## Start DATA FOR THE TASK
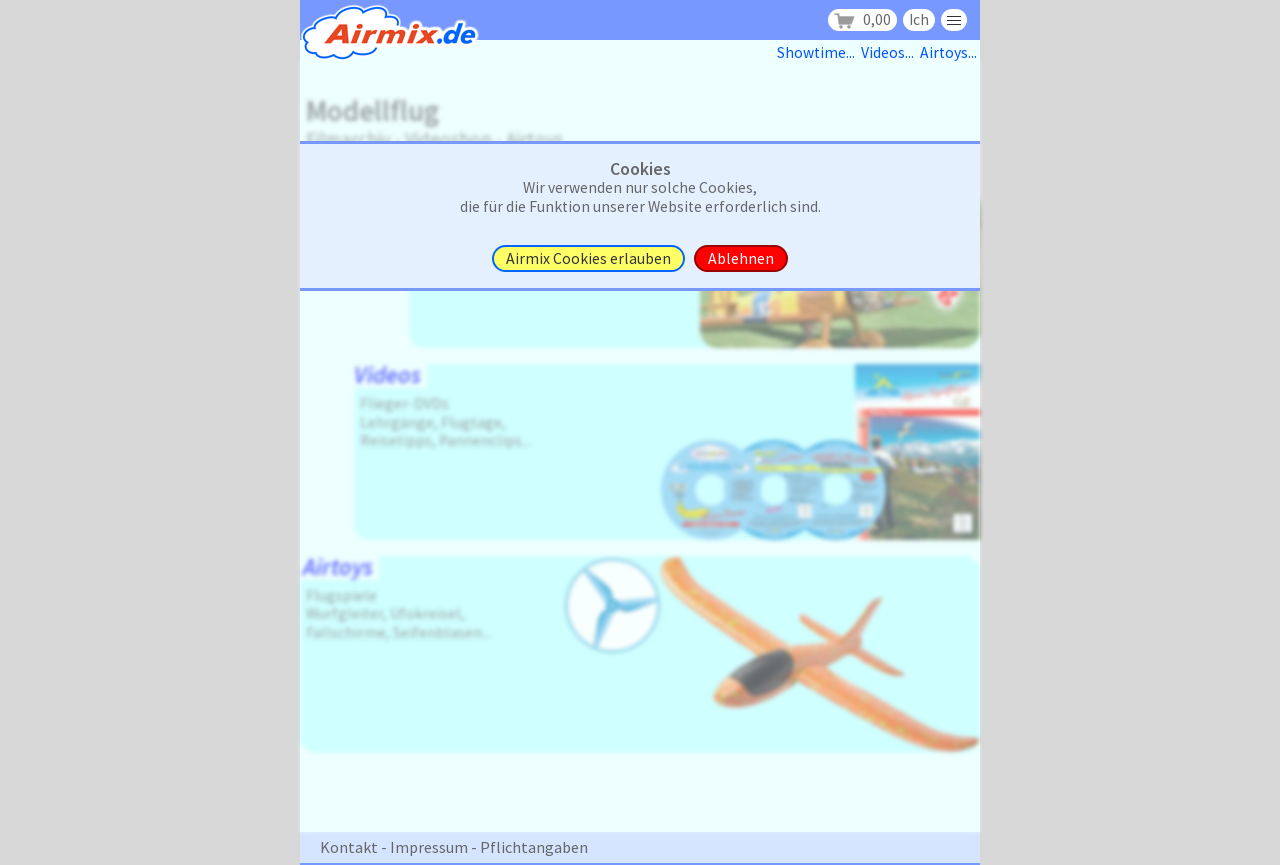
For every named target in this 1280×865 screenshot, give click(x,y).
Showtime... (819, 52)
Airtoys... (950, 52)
## End DATA FOR THE TASK
## Start DATA FOR THE TASK
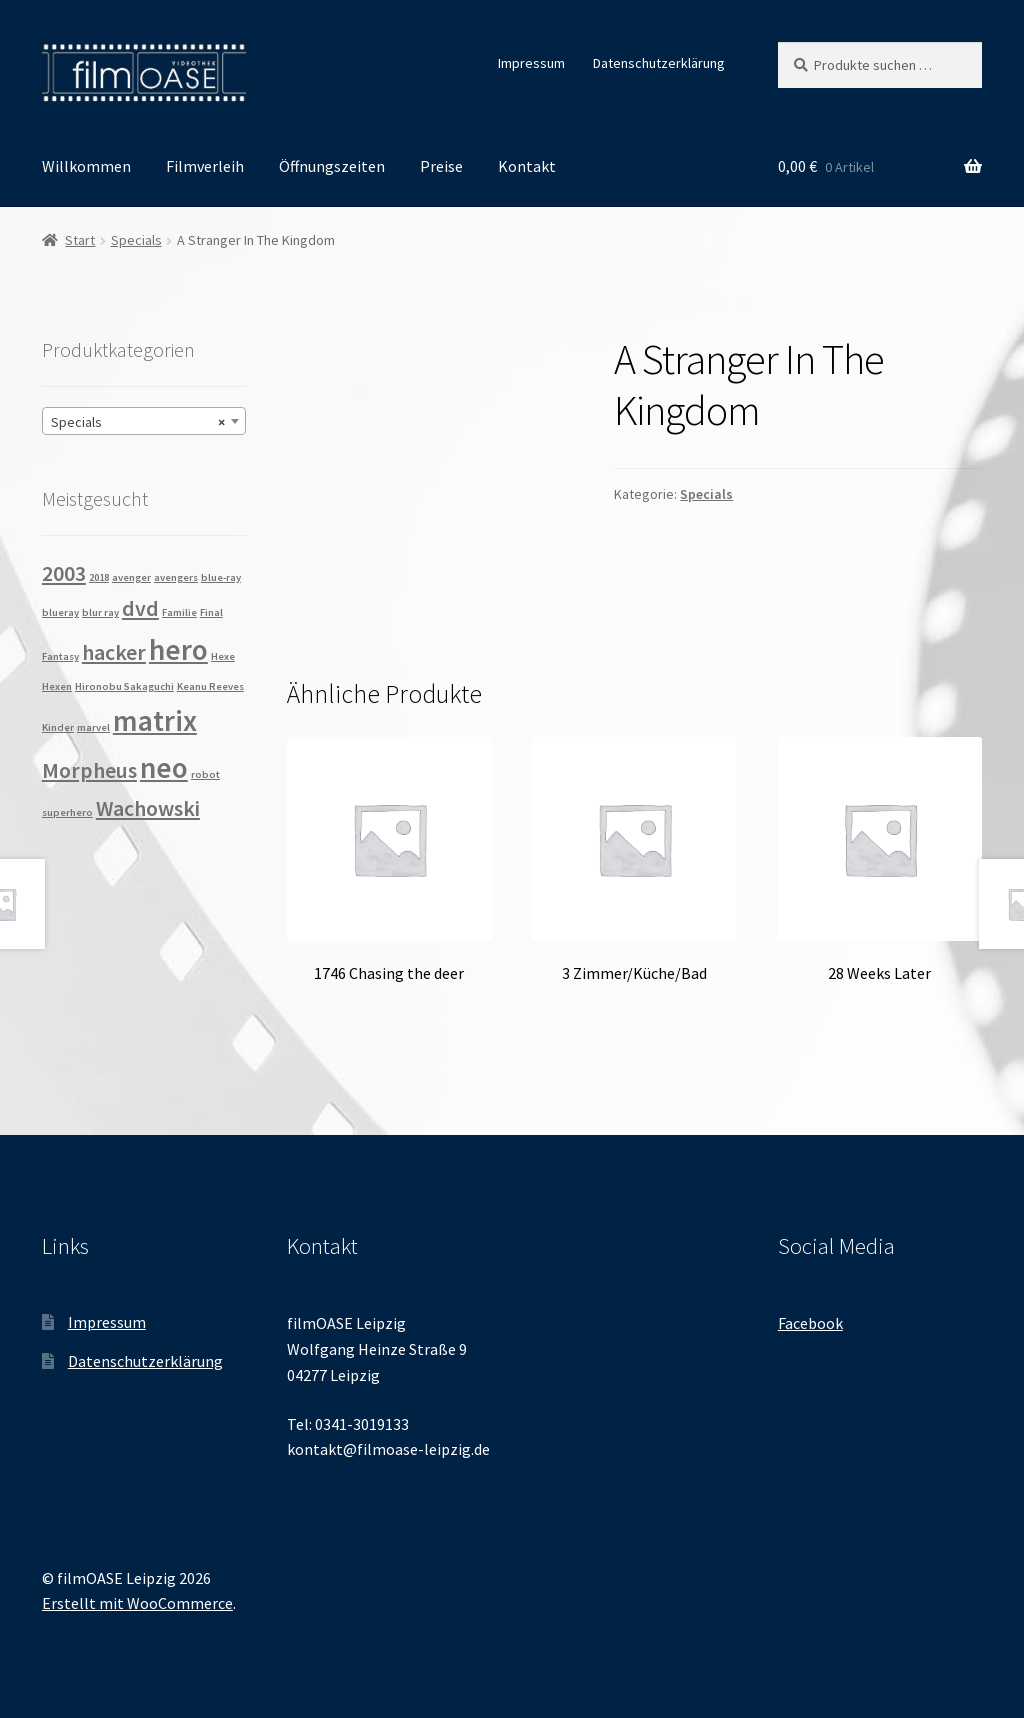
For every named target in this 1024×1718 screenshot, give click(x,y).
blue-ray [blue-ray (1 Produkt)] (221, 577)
## End DATA FOR THE TASK
Could you reproduce, without any change, the stretch of the material from the line containing "For every named target in this 1280×865" through the line containing "Showtime... (819, 52)", both of those lines included?

[PROBLEM SOLUTION]
For every named target in this 1280×865 screenshot, give click(x,y).
Showtime... (819, 52)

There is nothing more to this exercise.